I'll say it again. Scalia fucked it as does anyone who buys into the bullshit which is comprised by the Heller and McDonald decisions.
In fact, those decisions should be laughed at and any academic who is shit for brains enough to give them the slightest credence should be barred from the practice of law since they ignore a fundamental basis of US Constitutional law.
Marbury v. Madison, 5 U.S. 137 (1803).
It's one of the first cases any constitutional law class covers, which is why anyone who gives Heller and McDonald a shred of legitimacy should be barred from the practice of law. Why? First off.
Marbury v. Madison, 5 U.S. 137, was a U.S. Supreme Court case that established the principle of judicial review in the United States, meaning that American courts have the power to strike down laws, statutes, and some government actions that contravene the U.S. Constitution.Judicial review for constitutionality is not a power granted by the US Constitution: it comes from this case.
More importantly it centred around a clause in the US Constitution (hint, hint, for those shit for brains who want to call themselves "Constitutional Scholars").
Facts of the case
Thomas Jefferson defeated John Adams in the 1800 presidential election. Before Jefferson took office on March 4, 1801, Adams and Congress passed the Judiciary Act 1801, which created new courts, added judges, and gave the president more control over appointment of judges. The Act was essentially an attempt by Adams and his party to frustrate his successor, as he used the act to appoint 16 new circuit judges and 42 new justices of the peace. The appointees were approved by the Senate, but they were not valid until their commissions were delivered by Secretary of State James Madison.

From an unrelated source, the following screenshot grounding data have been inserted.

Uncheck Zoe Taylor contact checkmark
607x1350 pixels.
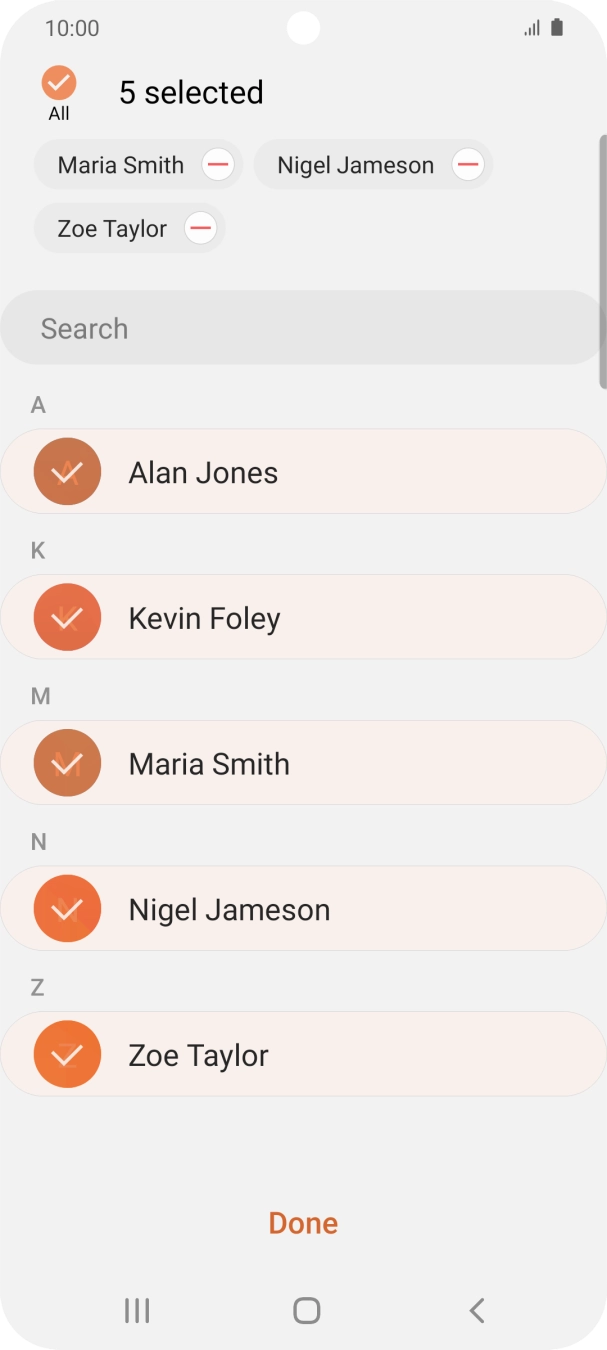(x=67, y=1055)
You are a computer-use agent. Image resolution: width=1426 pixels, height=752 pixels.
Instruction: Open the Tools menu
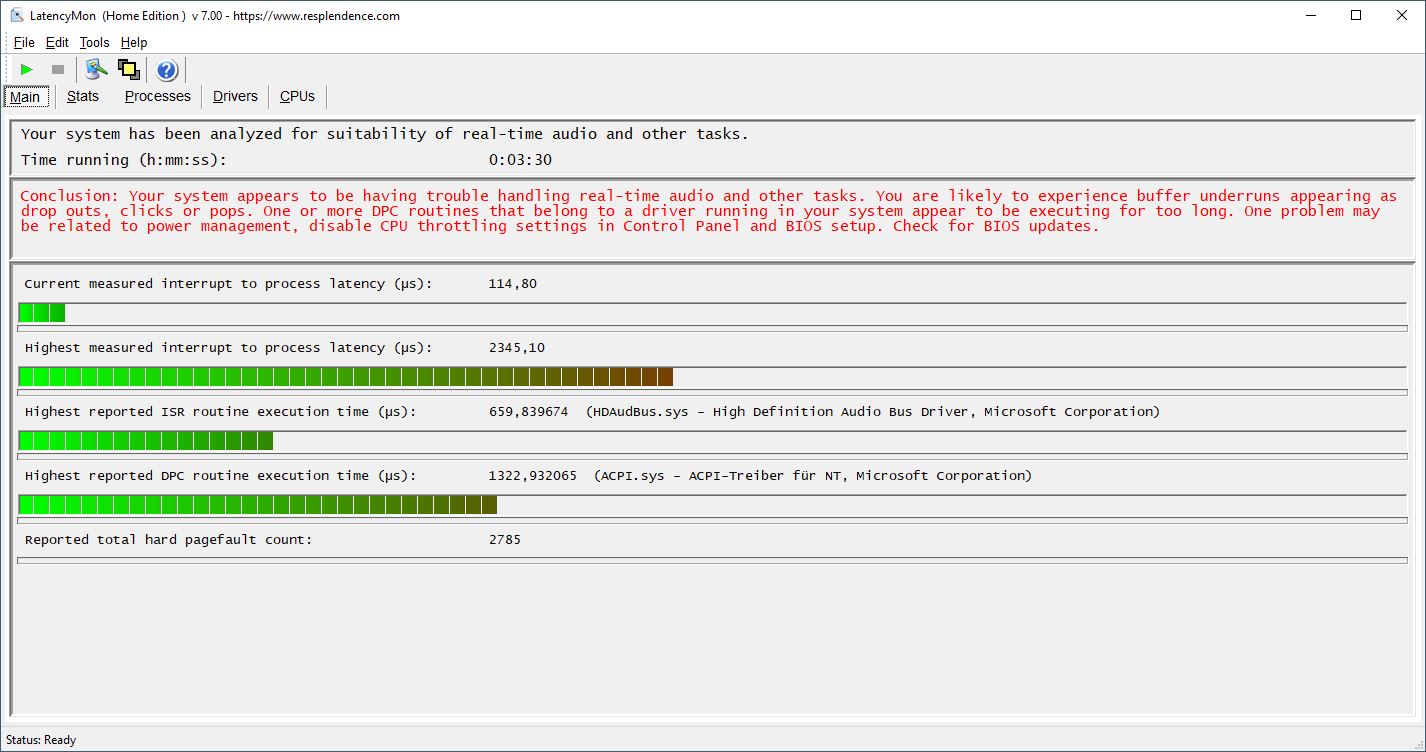click(94, 42)

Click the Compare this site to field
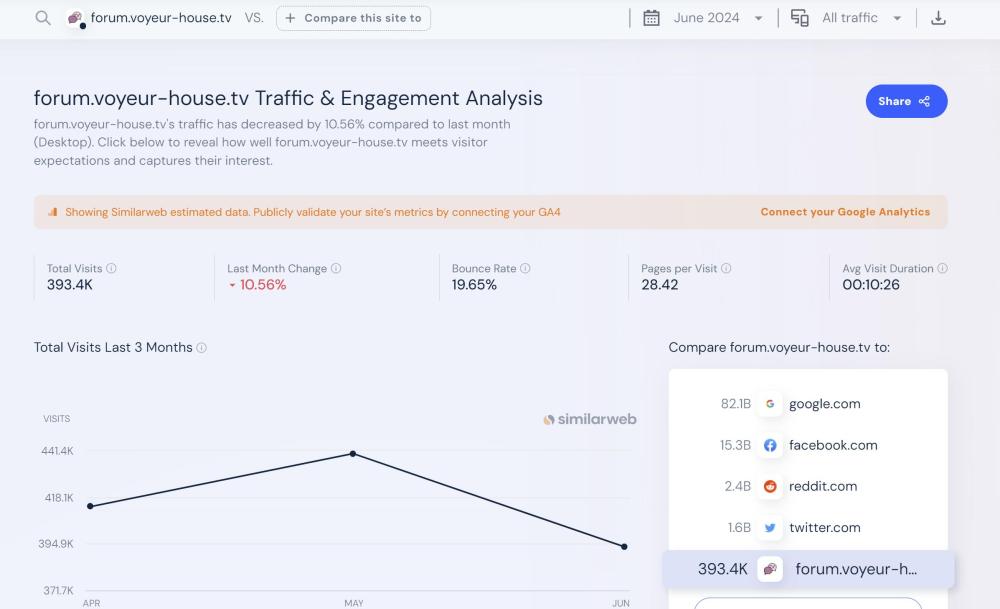tap(354, 18)
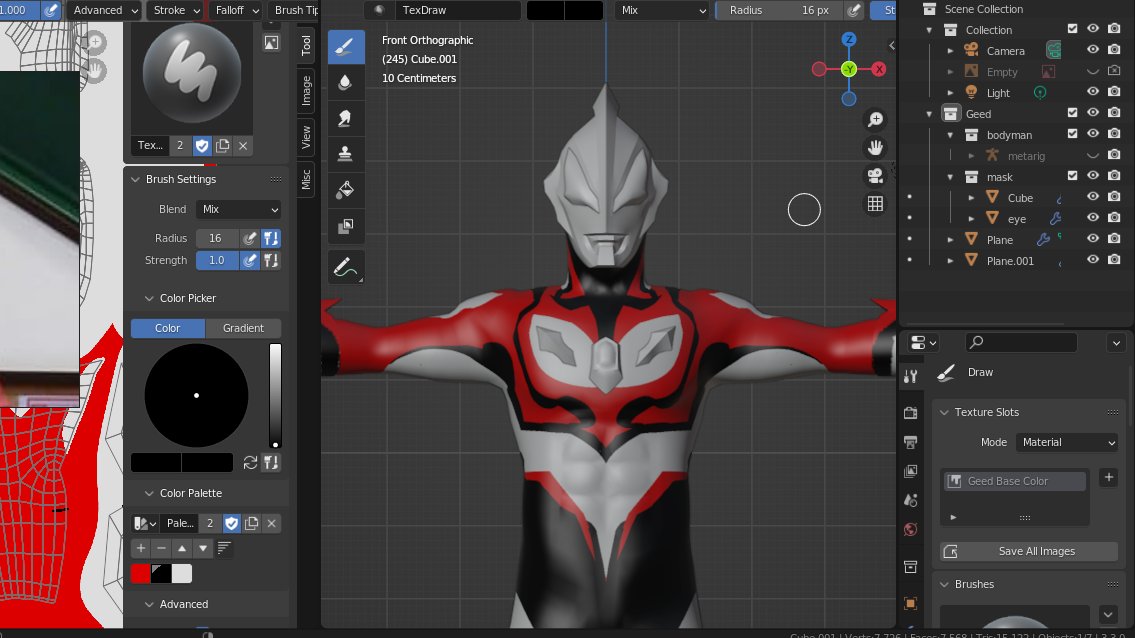Collapse the mask collection in outliner

coord(952,177)
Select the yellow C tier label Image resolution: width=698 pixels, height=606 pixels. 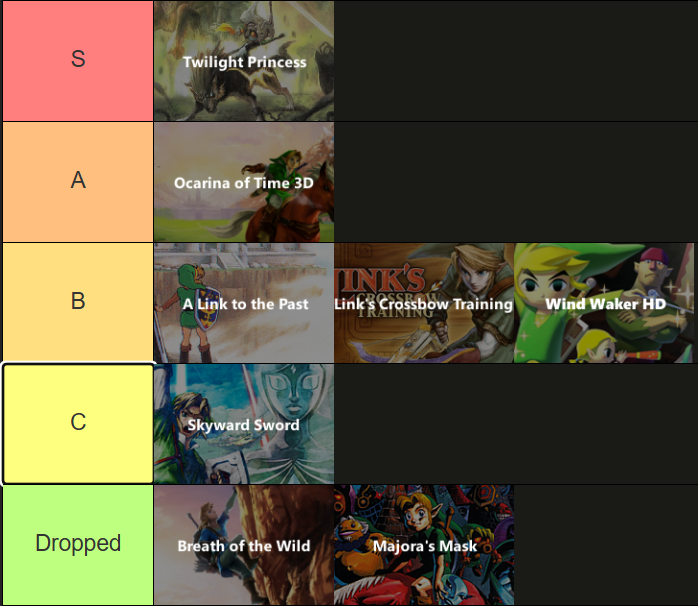[78, 423]
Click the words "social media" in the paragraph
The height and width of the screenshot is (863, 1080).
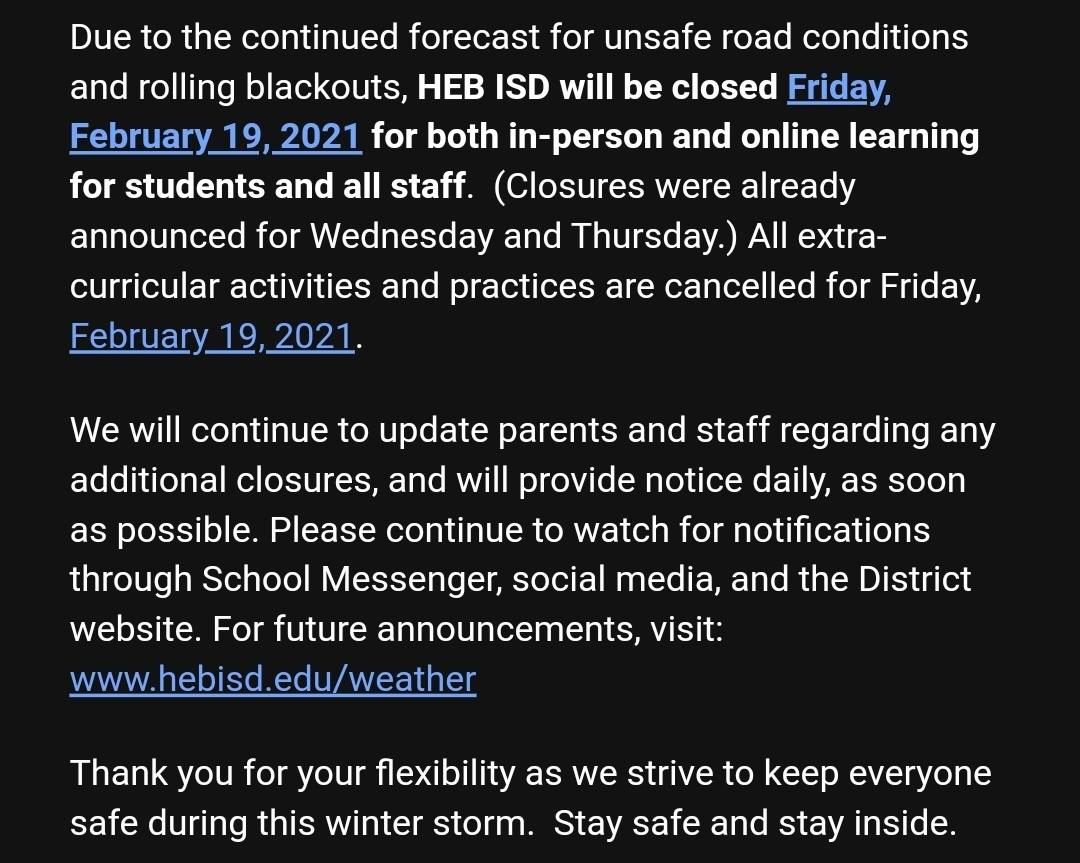click(x=616, y=579)
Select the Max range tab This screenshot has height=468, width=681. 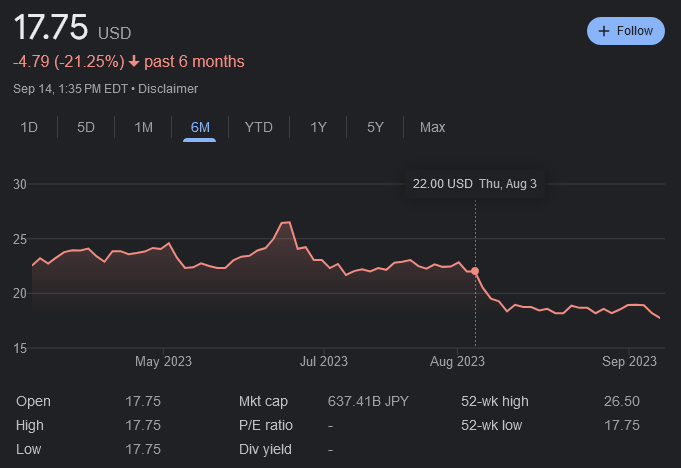tap(432, 127)

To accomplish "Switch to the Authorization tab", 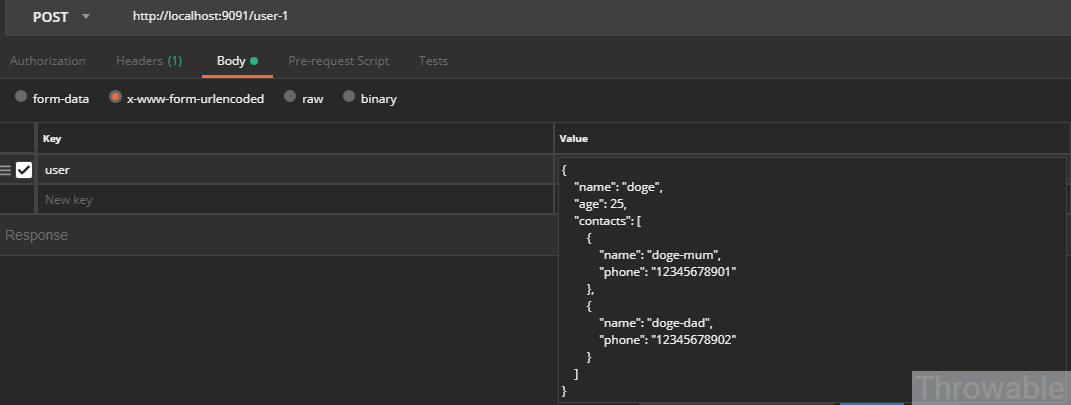I will click(x=48, y=61).
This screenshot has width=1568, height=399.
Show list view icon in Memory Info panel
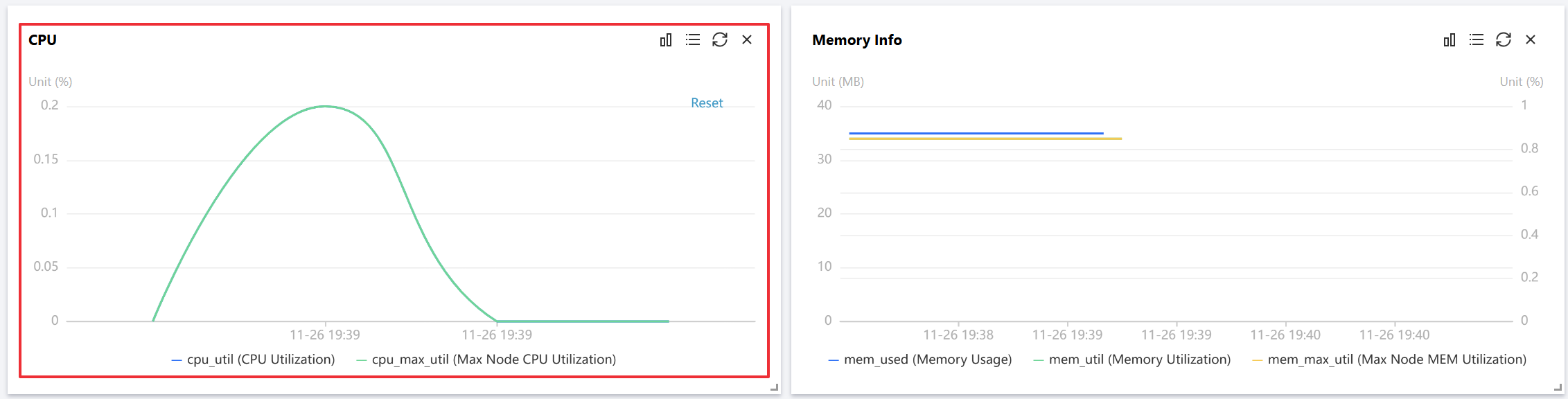tap(1477, 40)
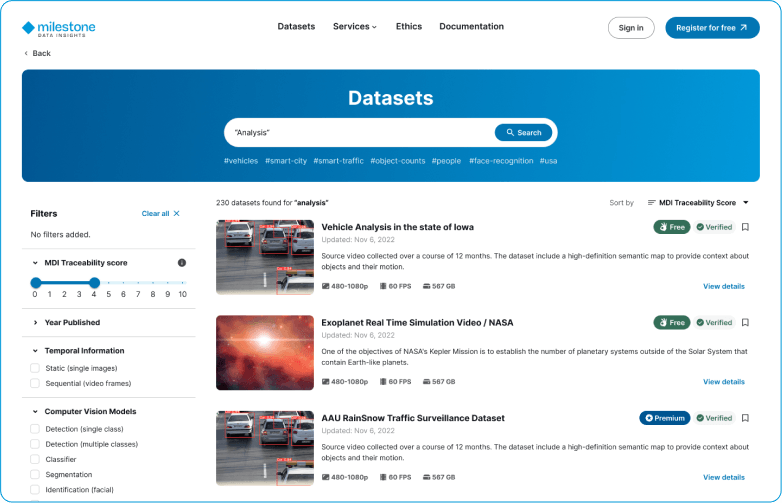
Task: Clear all applied filters
Action: (160, 214)
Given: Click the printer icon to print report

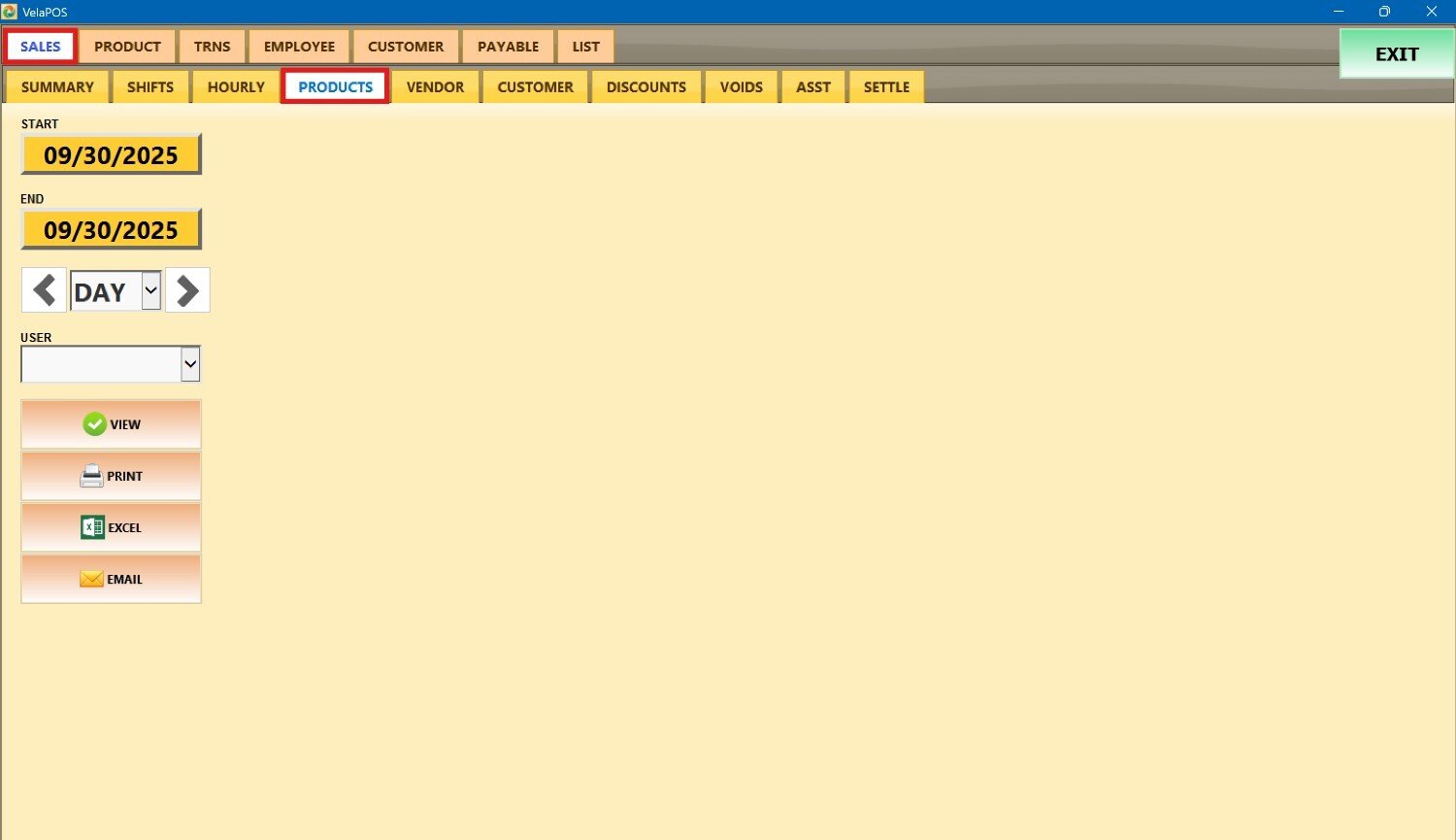Looking at the screenshot, I should point(91,476).
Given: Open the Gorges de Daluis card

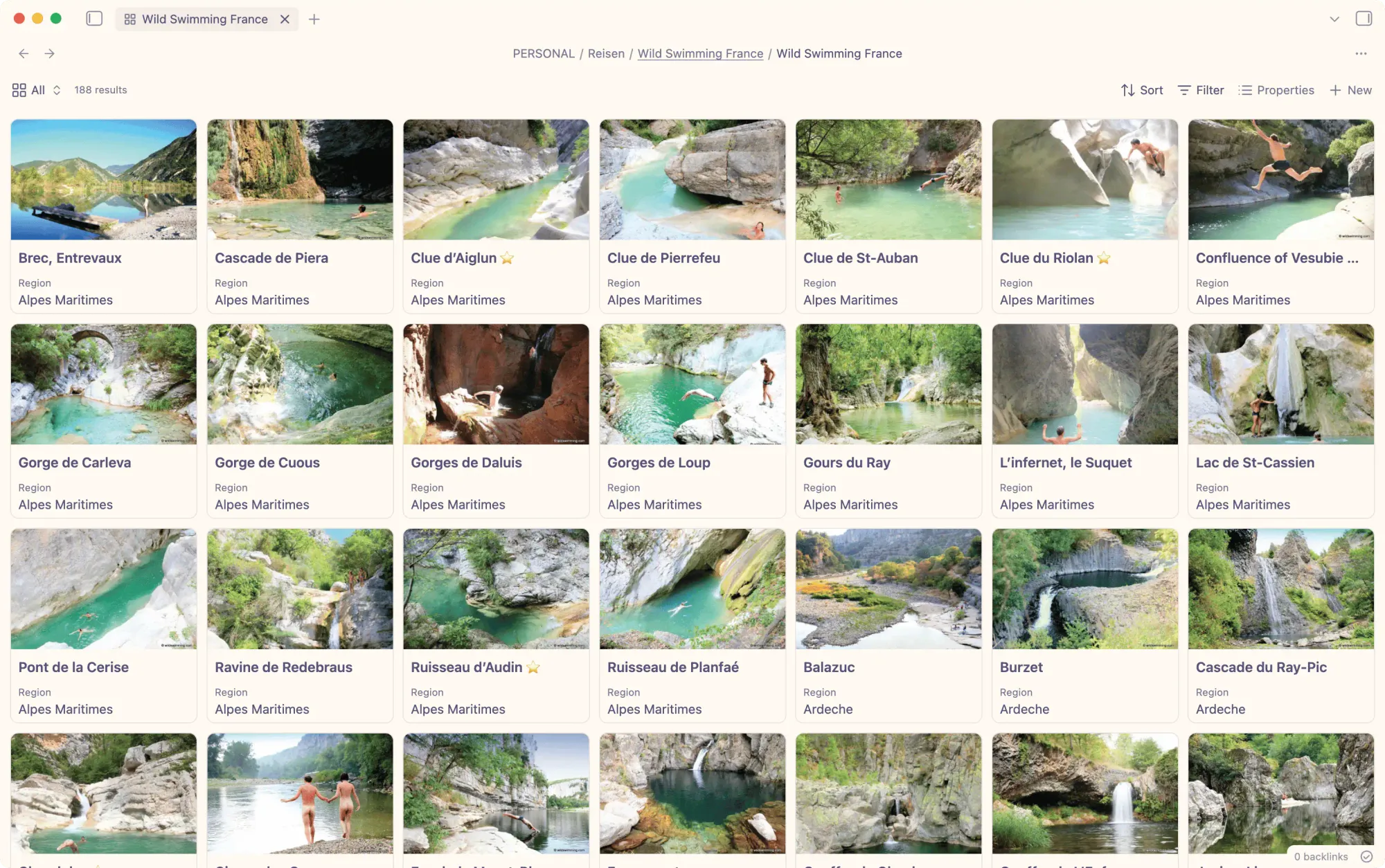Looking at the screenshot, I should tap(496, 421).
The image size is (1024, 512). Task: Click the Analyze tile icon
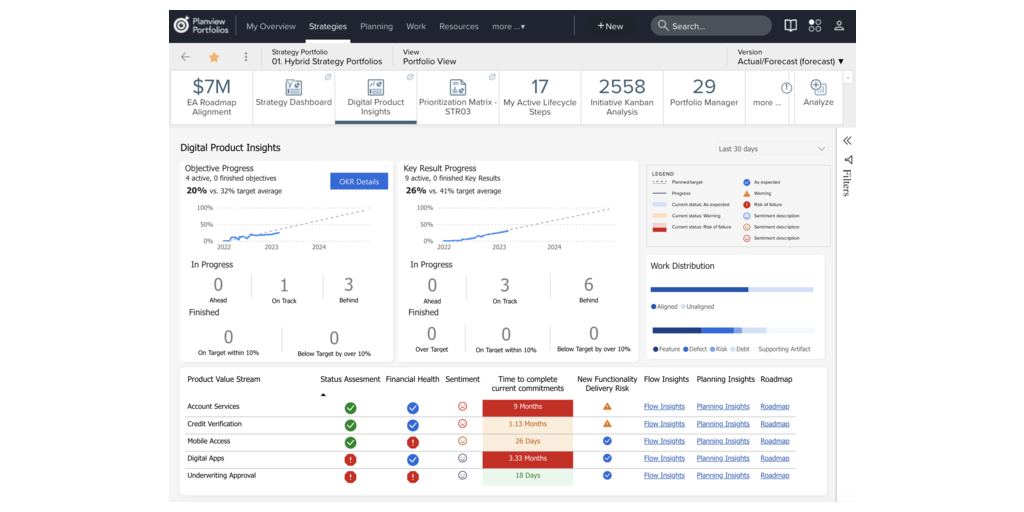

The whole thing hinged on the interpretation of the US Constitution: in particular the clauses in it:
"These are the clauses of the Constitution and laws of the United States which affect this part of the case."
"Although that clause of the Constitution which requires the President to commission all the officers of the United States may never have been applied to officers appointed otherwise than by himself, yet it would be difficult to deny the legislative power to apply it to such cases. Of consequence, the constitutional distinction between the appointment to an office and the commission of an officer who has been appointed remains the same as if in practice the President had commissioned officers appointed by an authority other than his own."
"It has been insisted at the bar, that, as the original grant of jurisdiction to the Supreme and inferior courts is general, and the clause assigning original jurisdiction to the Supreme Court contains no negative or restrictive words, the power remains to the Legislature to assign original jurisdiction to that Court in other cases than those specified in the article which has been recited, provided those cases belong to the judicial power of the United States."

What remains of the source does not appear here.